YOUR GOAL:
Output the data in full. Keep every entry exactly as written.

Source records
===============

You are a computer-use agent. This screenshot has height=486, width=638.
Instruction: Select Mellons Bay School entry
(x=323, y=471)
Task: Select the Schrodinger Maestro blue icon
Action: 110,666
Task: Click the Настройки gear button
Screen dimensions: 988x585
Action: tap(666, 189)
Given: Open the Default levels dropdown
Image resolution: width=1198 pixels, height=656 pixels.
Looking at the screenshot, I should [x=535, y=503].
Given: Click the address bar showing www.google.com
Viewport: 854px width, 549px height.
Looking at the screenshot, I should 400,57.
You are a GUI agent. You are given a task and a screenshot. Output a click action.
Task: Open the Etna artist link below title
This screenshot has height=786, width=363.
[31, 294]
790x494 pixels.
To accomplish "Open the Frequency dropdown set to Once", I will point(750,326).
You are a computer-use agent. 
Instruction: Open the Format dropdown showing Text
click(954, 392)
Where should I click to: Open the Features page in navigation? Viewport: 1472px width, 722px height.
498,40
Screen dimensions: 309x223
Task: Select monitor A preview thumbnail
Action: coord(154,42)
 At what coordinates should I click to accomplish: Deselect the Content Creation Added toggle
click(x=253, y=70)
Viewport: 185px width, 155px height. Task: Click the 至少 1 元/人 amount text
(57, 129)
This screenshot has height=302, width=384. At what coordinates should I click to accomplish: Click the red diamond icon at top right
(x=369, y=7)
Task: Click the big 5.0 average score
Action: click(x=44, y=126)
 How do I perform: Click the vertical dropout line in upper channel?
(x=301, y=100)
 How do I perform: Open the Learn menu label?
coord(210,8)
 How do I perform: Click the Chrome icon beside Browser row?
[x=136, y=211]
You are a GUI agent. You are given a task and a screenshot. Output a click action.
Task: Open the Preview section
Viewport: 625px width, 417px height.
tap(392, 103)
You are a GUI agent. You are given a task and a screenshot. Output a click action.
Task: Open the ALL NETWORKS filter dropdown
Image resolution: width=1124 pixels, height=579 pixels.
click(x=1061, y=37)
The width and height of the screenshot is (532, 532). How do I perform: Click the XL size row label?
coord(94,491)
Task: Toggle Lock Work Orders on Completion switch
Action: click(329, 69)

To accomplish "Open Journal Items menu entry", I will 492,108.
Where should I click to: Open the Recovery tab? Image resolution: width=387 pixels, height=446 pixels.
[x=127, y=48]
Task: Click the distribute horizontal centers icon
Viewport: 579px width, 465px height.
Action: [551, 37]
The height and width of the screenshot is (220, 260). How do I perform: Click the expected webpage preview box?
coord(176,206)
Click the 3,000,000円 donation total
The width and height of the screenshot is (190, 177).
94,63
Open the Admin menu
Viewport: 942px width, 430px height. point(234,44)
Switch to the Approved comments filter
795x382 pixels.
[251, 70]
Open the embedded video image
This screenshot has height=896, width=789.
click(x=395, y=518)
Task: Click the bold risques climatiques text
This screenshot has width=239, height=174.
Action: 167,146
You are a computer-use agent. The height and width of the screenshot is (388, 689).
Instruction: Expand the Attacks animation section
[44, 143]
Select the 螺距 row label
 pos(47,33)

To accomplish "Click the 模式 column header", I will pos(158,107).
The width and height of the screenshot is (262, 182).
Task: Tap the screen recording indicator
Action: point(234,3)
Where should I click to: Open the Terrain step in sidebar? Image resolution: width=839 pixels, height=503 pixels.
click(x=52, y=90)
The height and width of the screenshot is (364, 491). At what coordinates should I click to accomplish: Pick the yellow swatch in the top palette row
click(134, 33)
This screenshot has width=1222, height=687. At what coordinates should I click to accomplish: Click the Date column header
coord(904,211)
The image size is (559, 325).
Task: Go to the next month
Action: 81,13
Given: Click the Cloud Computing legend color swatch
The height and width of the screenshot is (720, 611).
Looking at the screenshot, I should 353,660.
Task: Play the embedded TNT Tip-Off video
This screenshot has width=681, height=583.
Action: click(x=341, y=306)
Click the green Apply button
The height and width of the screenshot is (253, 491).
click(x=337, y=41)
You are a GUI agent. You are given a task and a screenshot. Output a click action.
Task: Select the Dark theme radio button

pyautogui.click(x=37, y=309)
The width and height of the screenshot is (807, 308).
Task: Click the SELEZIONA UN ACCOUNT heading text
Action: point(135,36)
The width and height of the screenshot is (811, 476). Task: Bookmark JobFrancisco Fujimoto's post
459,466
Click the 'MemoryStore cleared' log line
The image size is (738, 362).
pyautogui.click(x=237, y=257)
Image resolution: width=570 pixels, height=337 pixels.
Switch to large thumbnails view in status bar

===============

YOUR SOLUTION:
You are a computer-use agent. This screenshot has height=486, width=638.
Instruction: Select Mellons Bay School entry
(x=323, y=471)
Task: Select the Schrodinger Maestro blue icon
Action: 110,666
Task: Click the Настройки gear button
Screen dimensions: 988x585
Action: tap(666, 189)
Given: Open the Default levels dropdown
Image resolution: width=1198 pixels, height=656 pixels.
Looking at the screenshot, I should [x=535, y=503].
Given: Click the address bar showing www.google.com
Viewport: 854px width, 549px height.
Looking at the screenshot, I should 400,57.
You are a GUI agent. You are given a task and a screenshot. Output a click action.
Task: Open the Etna artist link below title
This screenshot has height=786, width=363.
[31, 294]
790x494 pixels.
To accomplish "Open the Frequency dropdown set to Once", I will point(750,326).
You are a computer-use agent. 
Instruction: Open the Format dropdown showing Text
click(954, 392)
Where should I click to: Open the Features page in navigation? Viewport: 1472px width, 722px height.
498,40
Screen dimensions: 309x223
Task: Select monitor A preview thumbnail
Action: coord(154,42)
 At what coordinates should I click to accomplish: Deselect the Content Creation Added toggle
click(x=253, y=70)
Viewport: 185px width, 155px height. Task: Click the 至少 1 元/人 amount text
(57, 129)
This screenshot has height=302, width=384. At what coordinates should I click to accomplish: Click the red diamond icon at top right
(x=369, y=7)
Task: Click the big 5.0 average score
Action: click(x=44, y=126)
 How do I perform: Click the vertical dropout line in upper channel?
(x=301, y=100)
 How do I perform: Open the Learn menu label?
coord(210,8)
 How do I perform: Click the Chrome icon beside Browser row?
[x=136, y=211]
You are a GUI agent. You are given a task and a screenshot. Output a click action.
Task: Open the Preview section
Viewport: 625px width, 417px height.
tap(392, 103)
You are a GUI agent. You are given a task and a screenshot. Output a click action.
Task: Open the ALL NETWORKS filter dropdown
Image resolution: width=1124 pixels, height=579 pixels.
click(x=1061, y=37)
The width and height of the screenshot is (532, 532). How do I perform: Click the XL size row label?
coord(94,491)
Task: Toggle Lock Work Orders on Completion switch
Action: click(329, 69)

To accomplish "Open Journal Items menu entry", I will 492,108.
Where should I click to: Open the Recovery tab? Image resolution: width=387 pixels, height=446 pixels.
[x=127, y=48]
Task: Click the distribute horizontal centers icon
Viewport: 579px width, 465px height.
Action: [551, 37]
The height and width of the screenshot is (220, 260). How do I perform: Click the expected webpage preview box?
coord(176,206)
Click the 3,000,000円 donation total
The width and height of the screenshot is (190, 177).
94,63
Open the Admin menu
Viewport: 942px width, 430px height. point(234,44)
Switch to the Approved comments filter
795x382 pixels.
[251, 70]
Open the embedded video image
This screenshot has height=896, width=789.
click(x=395, y=518)
Task: Click the bold risques climatiques text
This screenshot has width=239, height=174.
Action: 167,146
You are a computer-use agent. The height and width of the screenshot is (388, 689).
Instruction: Expand the Attacks animation section
[44, 143]
Select the 螺距 row label
 pos(47,33)

To accomplish "Click the 模式 column header", I will pos(158,107).
The width and height of the screenshot is (262, 182).
Task: Tap the screen recording indicator
Action: point(234,3)
Where should I click to: Open the Terrain step in sidebar? Image resolution: width=839 pixels, height=503 pixels.
click(x=52, y=90)
The height and width of the screenshot is (364, 491). At what coordinates should I click to accomplish: Pick the yellow swatch in the top palette row
click(134, 33)
This screenshot has width=1222, height=687. At what coordinates should I click to accomplish: Click the Date column header
coord(904,211)
The image size is (559, 325).
Task: Go to the next month
Action: 81,13
Given: Click the Cloud Computing legend color swatch
The height and width of the screenshot is (720, 611).
Looking at the screenshot, I should 353,660.
Task: Play the embedded TNT Tip-Off video
This screenshot has width=681, height=583.
Action: click(x=341, y=306)
Click the green Apply button
The height and width of the screenshot is (253, 491).
click(x=337, y=41)
You are a GUI agent. You are given a task and a screenshot. Output a click action.
Task: Select the Dark theme radio button

pyautogui.click(x=37, y=309)
The width and height of the screenshot is (807, 308).
Task: Click the SELEZIONA UN ACCOUNT heading text
Action: point(135,36)
The width and height of the screenshot is (811, 476). Task: Bookmark JobFrancisco Fujimoto's post
459,466
Click the 'MemoryStore cleared' log line
The image size is (738, 362).
pyautogui.click(x=237, y=257)
Image resolution: width=570 pixels, height=337 pixels.
Switch to large thumbnails view in status bar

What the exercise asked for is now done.